Il y a près de 10 jours, le Parti du Peuple pour la Reconstruction et la Démocratie (PPRD), lançait à l’occasion de son premier voyage, son tout nouvel aéronef, le Gulf Stream1 à 21 places. Le Secrétaire permanent, Ramazani Shadary et quelques membres de son gouvernement y prenaient part vers une longue tournée dans l’ex-Equateur, désormais entrecoupé en 5 nouvelles provinces.

La nouvelle n’a pas été accueillie de la même façon par les autres partis politiques, même si le gestionnaire du PPRD a pris soin de préciser que cet appareil a été acquis sur fonds propres (cotisations de nombreux membres et cadres que compte ce premier parti de la Majorité Présidentielle).

Dans les salons politiques de partis politiques, surtout ceux de l’opposition, les critiques sont vite montées pour s’interroger sur l’origine de fonds ayant permis l’acquisition d’un avion.

Un cadre d’un grand parti de l’opposition non parlementaire ne s’est pas empêché de parler de détournements à l’heure où le pays et particulièrement la Ceni a besoin de l’argent pour aller aux élections. Un autre, dans une réflexion à hautes voix s’est demandé l’opportunité d’acheter un avion du parti pour quelques mois de campagne, alors que la population manque les moyens de survivre, croupissant dans la misère la plus noire.

Il est vrai que le Pprd est le tout premier parti politique congolais à s’acheter un avion (depuis Lumumba et les pères de l’indépendance), même si l’on sait que les individus l’ont déjà fait.

Les acquisitions d’un parti 

Dans chaque pays, lorsque le parti au pouvoir achète des biens meubles ou immeubles, cela suscite de la polémique. L’opposition se pose l’éternelle question de différencier les biens publics des biens privés.

Cela est encore plus prononcé en Afrique où l’on a du mal à faire la part des choses entre biens privés d’un parti politique et biens publics inaliénables. En achetant un 2ème avion, le PPRD qui en connait la nécessité surtout que la campagne électorale approche, choisit de foncer tout droit dans sa stratégie sans écouter les critiques des autres partis. Sera-t-il audité pour cela ? On ne sait jamais.
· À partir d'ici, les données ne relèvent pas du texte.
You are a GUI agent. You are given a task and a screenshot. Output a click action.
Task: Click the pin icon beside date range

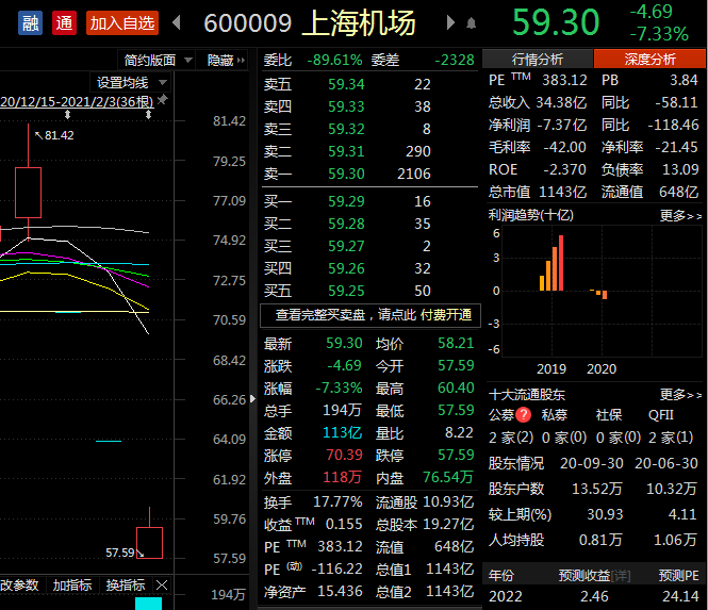(163, 99)
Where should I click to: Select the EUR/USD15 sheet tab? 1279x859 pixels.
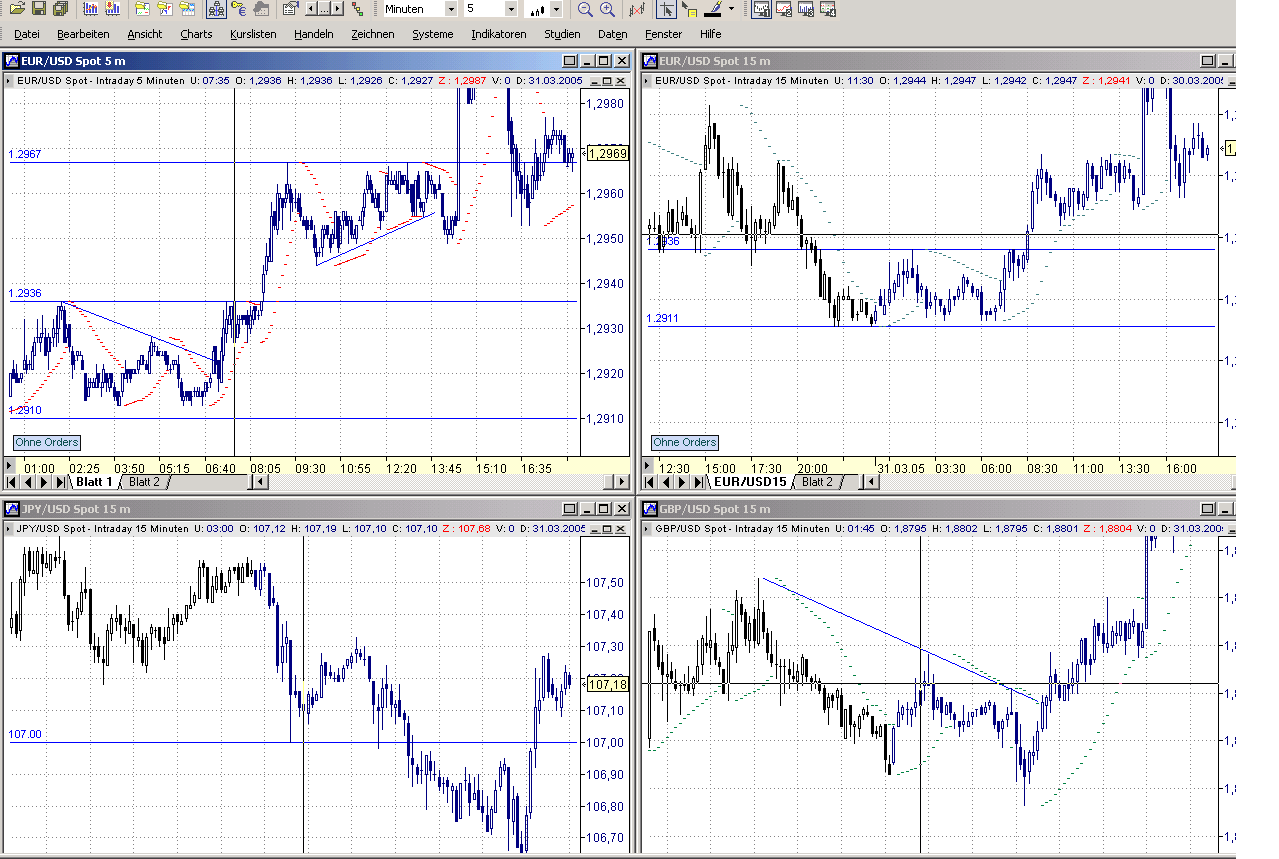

En principe, les grands partis politiques comme l’ANC et les autres ont mis en place un système de gestion qui leur permet d’acquérir honnêtement et sans fraude des unités de production comme les hôpitaux, les immeubles à usage commercial, les maisons d’habitation, les hôtels et autres fabriques de biens de première consommation. Ces biens qui doivent être acquis sur fonds de cotisations permettent aux partis de devenir indépendants vis-à-vis du Trésor public.

Avec plus de 150 députés nationaux, plusieurs sénateurs, gouverneurs, vice-gouverneurs, députés provinciaux, ministres nationaux et provinciaux, Maires de villes, bourgmestres, sans oublier les mandataires publics, le PPRD devait en principe être très riche s’il avait mis en place un bon système de gestion. Il devait avoir plus que deux avions, rien que par les cotisations, sans oublier ce que le partenariat avec d’autres partis politiques des pays amis pouvaient lui rapporter. Un si grand parti doit être une machine à sous, capable de créer des hôpitaux, industries, écoles, et employer une partie de la population, au lieu de laisser mendier à longueur de journées auprès de ceux qui sont bien placés. Après autant d’années au pouvoir, le PPRD avait l’occasion de démontrer que loin de toute calomnie, il sait créer et gérer ses propres unités de production, fruit du labeur de ses filles et fils. Cela attirerait même les plus sceptiques à adhérer au parti… Il n’est jamais trop tard pour bien faire.